PROBLEM DESCRIPTION » Turn the part of the records that starts at the line containing "is (750, 1000)." and runs through the end of the records into a numbered list, skipping blank lines and leaving out the pictures.

Data excerpts »
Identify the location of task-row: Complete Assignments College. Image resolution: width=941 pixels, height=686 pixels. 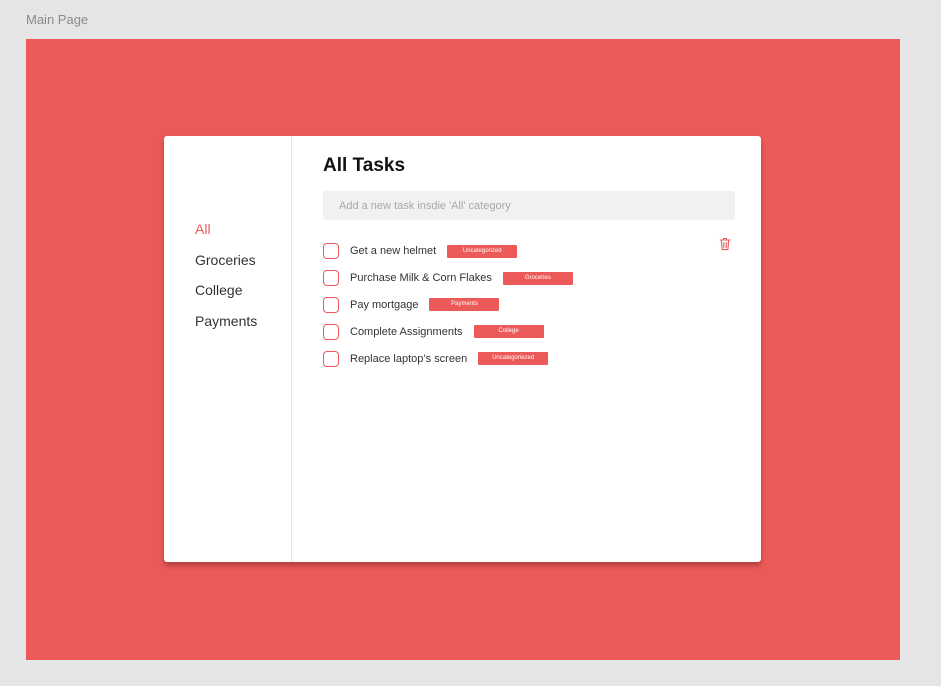
(448, 332).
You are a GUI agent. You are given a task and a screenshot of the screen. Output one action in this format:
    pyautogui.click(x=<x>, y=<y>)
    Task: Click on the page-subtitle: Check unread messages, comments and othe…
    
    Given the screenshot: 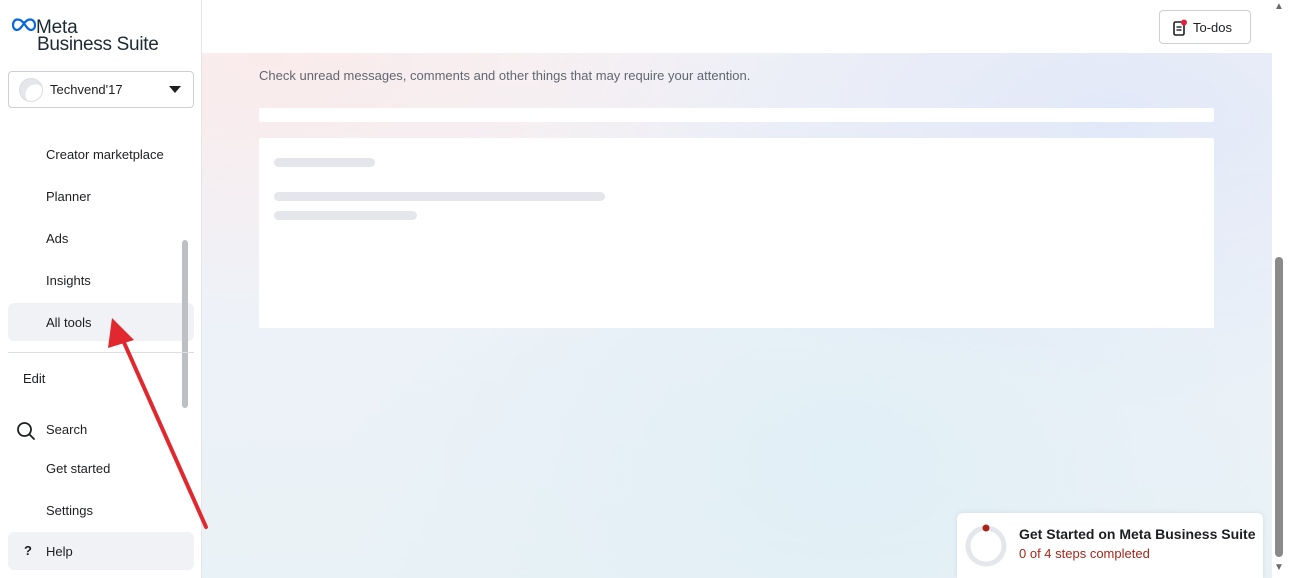 What is the action you would take?
    pyautogui.click(x=505, y=76)
    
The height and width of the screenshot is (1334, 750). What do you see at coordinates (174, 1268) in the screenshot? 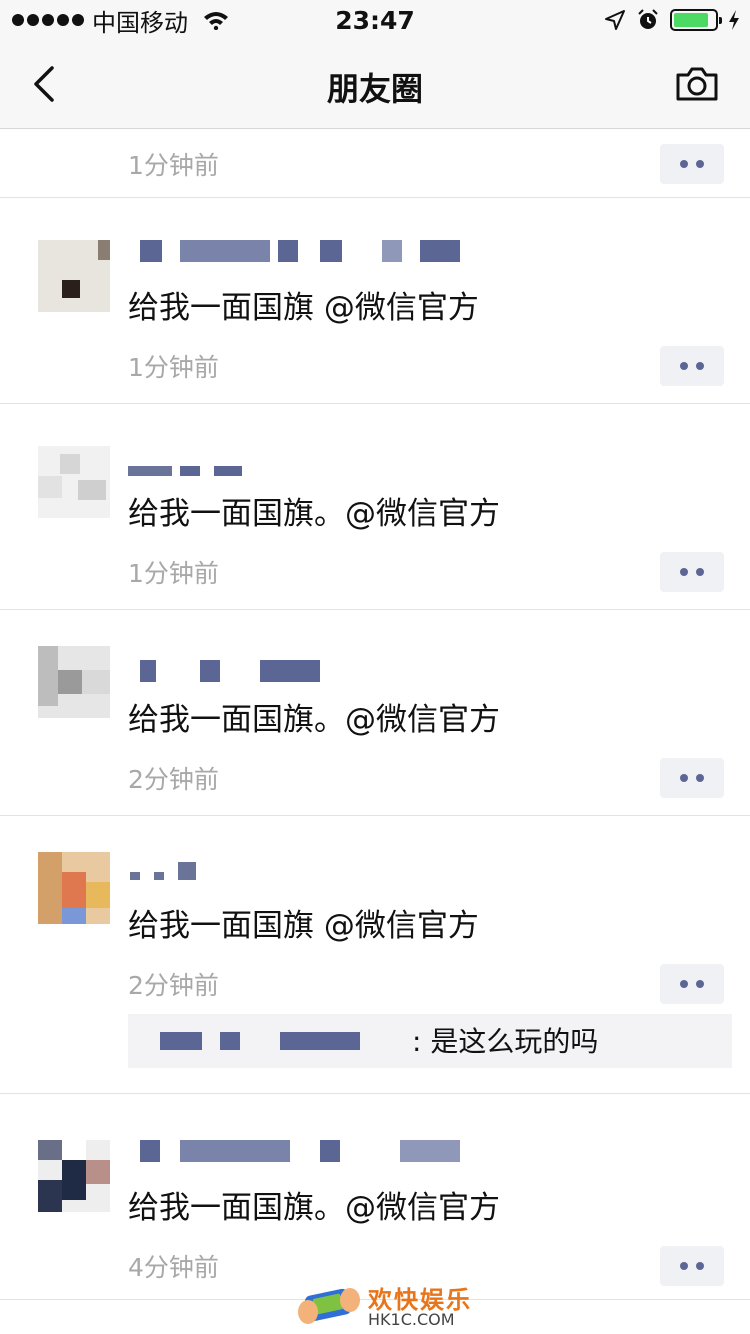
I see `post-time: 4分钟前` at bounding box center [174, 1268].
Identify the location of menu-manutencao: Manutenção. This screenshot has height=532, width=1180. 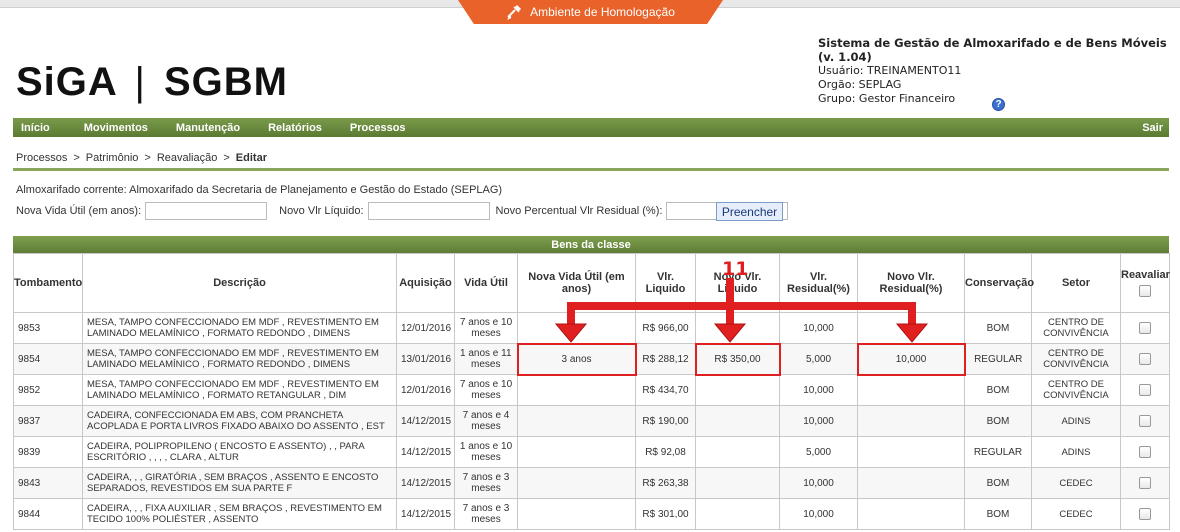
(208, 128).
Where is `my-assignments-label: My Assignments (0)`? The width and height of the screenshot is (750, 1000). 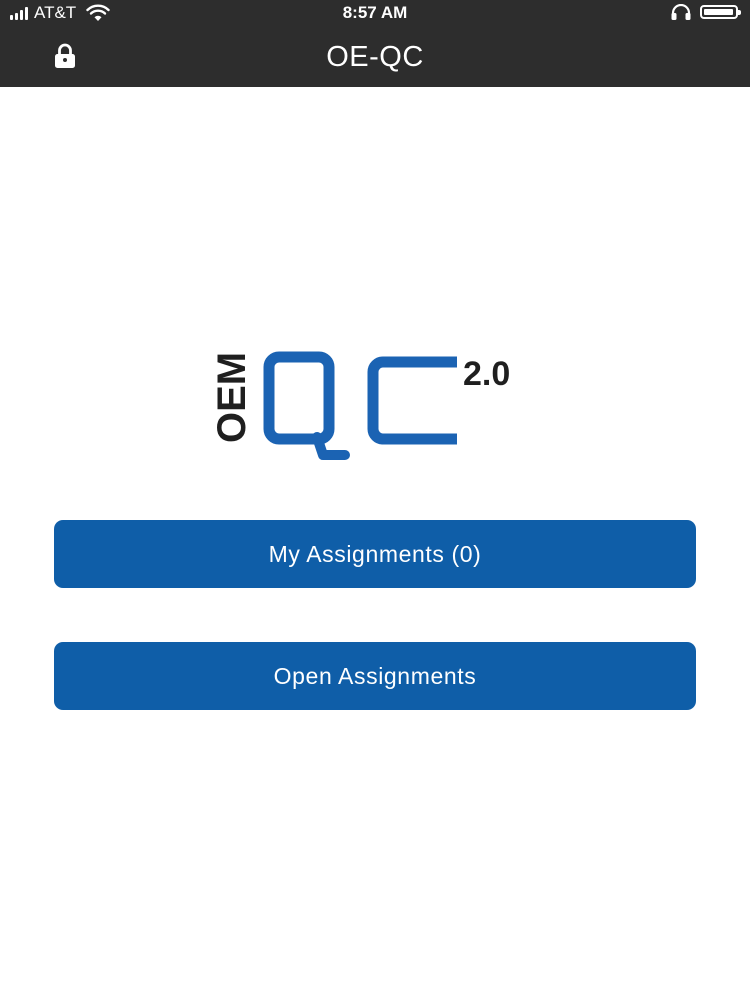
my-assignments-label: My Assignments (0) is located at coordinates (375, 554).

TASK OUTPUT »
1. Where is `my-assignments-label: My Assignments (0)`? The width and height of the screenshot is (750, 1000). 
2. my-assignments-label: My Assignments (0) is located at coordinates (375, 554).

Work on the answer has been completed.